The three Pennsylvania qualified minor parties are awaiting a decision from the 3rd circuit, on whether they should be required to submit petitions this year. In the meantime, the Green Party has spent $100,000 in Pennsylvania this year, to obtain the needed 67,070 valid signatures. The deadline is August 1, and the Green Party’s statewide slate expects to turn in at least 90,000 signatures.

Wisconsin Constitution Party Will Probably Lose its Ballot Status

The Constitution Party is a ballot-qualified party in Wisconsin, so it nominates by primary. Parties remain on the ballot by polling 1% for any statewide race.

The only two individuals running for statewide office in the Constitution Party both failed to get enough signatures to be on their own party’s primary ballot. Therefore, unless either of them can get 2,000 write-ins in their own party’s primary in September, neither will be on the November ballot. Chances are high that the party will then go off the ballot, since it won’t have polled 1% for any statewide office.

California Republican Sues to Overturn Write-in Restriction

On July 28, a lawsuit was filed to overturn California election code section 8605, which makes it extremely difficult for parties to nominate candidates by write-ins in their own primaries. Sonoma County Republican Central Committee & Raylene Wiesner v McPherson. The case number has not yet been assigned.

In November 2004, the California voters amended the state constitution, to provide that parties cannot be denied the right to place on the November ballot, the person who got the most votes in that party’s primary. Raylene Wiesner was the only candidate in the Republican primary this year for Assembly, 7th district. She was a write-in in that primary. She received 687 write-in votes, but sec. 8605 says that she needed 1,683 write-in votes. No one in any California partisan primary this year received enough votes to be nominated under section 8605, but section 8605 appears invalid, given the new Constitutional provision.
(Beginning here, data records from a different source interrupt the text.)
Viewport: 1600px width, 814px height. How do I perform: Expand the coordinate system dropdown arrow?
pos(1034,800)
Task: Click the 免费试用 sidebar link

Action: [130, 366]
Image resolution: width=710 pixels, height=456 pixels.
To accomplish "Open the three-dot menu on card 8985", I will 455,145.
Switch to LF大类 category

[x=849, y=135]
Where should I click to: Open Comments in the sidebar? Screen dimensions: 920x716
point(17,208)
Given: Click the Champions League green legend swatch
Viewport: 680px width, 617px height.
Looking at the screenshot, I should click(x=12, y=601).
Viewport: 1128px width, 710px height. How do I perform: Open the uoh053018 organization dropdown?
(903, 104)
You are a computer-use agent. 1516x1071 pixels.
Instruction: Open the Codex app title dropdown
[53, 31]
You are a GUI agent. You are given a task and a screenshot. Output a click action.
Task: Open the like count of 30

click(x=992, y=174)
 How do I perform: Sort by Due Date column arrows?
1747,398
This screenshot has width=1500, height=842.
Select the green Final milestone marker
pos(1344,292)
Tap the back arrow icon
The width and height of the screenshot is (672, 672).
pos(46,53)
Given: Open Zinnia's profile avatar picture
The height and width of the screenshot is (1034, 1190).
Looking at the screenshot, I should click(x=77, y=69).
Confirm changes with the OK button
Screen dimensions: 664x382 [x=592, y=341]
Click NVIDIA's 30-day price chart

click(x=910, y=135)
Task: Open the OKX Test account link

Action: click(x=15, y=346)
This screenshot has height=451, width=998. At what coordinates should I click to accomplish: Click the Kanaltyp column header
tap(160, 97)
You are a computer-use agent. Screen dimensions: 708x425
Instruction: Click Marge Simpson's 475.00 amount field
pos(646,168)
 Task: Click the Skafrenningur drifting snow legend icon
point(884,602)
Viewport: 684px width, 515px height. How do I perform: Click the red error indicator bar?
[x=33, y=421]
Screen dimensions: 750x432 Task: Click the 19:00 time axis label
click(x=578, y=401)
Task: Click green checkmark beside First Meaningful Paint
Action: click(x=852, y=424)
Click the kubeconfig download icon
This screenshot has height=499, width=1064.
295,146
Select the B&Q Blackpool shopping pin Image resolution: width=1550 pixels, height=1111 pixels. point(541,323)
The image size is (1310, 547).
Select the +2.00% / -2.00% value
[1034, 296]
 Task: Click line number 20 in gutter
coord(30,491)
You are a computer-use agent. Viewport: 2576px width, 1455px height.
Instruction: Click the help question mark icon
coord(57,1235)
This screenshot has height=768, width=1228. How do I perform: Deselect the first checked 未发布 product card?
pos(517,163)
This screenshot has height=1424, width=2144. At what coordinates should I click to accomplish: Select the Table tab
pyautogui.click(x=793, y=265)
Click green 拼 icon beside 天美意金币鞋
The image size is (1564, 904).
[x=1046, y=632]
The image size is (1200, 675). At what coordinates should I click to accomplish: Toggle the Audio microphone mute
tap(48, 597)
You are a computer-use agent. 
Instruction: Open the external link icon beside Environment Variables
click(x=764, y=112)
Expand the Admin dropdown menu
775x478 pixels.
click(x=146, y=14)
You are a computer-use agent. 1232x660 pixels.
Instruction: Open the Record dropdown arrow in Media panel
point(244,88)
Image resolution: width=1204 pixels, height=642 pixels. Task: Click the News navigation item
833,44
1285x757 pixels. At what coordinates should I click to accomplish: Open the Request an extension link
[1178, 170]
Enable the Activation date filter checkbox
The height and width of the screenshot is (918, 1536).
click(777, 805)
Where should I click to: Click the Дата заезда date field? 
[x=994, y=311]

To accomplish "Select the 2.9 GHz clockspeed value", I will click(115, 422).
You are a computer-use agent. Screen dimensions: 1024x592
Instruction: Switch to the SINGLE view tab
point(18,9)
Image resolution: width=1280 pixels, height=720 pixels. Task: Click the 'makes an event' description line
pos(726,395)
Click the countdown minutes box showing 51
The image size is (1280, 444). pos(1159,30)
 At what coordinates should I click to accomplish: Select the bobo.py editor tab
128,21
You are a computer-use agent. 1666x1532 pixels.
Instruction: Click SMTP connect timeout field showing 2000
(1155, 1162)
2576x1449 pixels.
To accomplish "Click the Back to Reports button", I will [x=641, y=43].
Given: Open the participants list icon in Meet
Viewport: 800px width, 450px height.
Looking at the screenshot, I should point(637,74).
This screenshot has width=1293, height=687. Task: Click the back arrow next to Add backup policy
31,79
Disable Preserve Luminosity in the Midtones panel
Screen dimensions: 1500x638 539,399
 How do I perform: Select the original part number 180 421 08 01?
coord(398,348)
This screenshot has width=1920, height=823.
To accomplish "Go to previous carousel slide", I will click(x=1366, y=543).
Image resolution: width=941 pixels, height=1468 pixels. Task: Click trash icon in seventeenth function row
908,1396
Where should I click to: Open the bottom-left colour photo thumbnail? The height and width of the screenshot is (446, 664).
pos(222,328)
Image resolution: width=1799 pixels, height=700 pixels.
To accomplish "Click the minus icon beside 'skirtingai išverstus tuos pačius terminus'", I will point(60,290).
The case was filed in Superior Court in Sacramento.

Ohio Secretary of State Denies Ballot Labels

Ohio law permits candidates who get on the November ballot by petition to choose one of two labels, “other-party candidate” or “no-party candidate”. This law, passed in 2002, was opposed by the Secretary of State. Since then, the Secretary of State has used every trick at his command to thwart the law.

This year, there are two minor party candidates on the ballot for Ohio governor, Bob Fitrakis of the Green Party, and Bill Peirce of the Libertarian Party. Both of them have been denied the ability to have “other-party candidate” on the November ballot. This is because, when each turned in his petition, neither volunteered that they desired “other-party candidate” at that moment. No one asked them. Later, when they requested it, the Secretary of State said that since they didn’t ask for it at the moment they turned in their signatures, they will have no label at all.

In November 2004, the two petitioning presidential candidates, Michael Badnarik and Michael Peroutka, did know that they needed to volunteer their choice of a label, and each did have “other-party candidate” printed on the November ballot. However, when the Secretary of State printed his book of official election returns, called “Ohio Election Statistics 2004”, he omitted the label for each of them.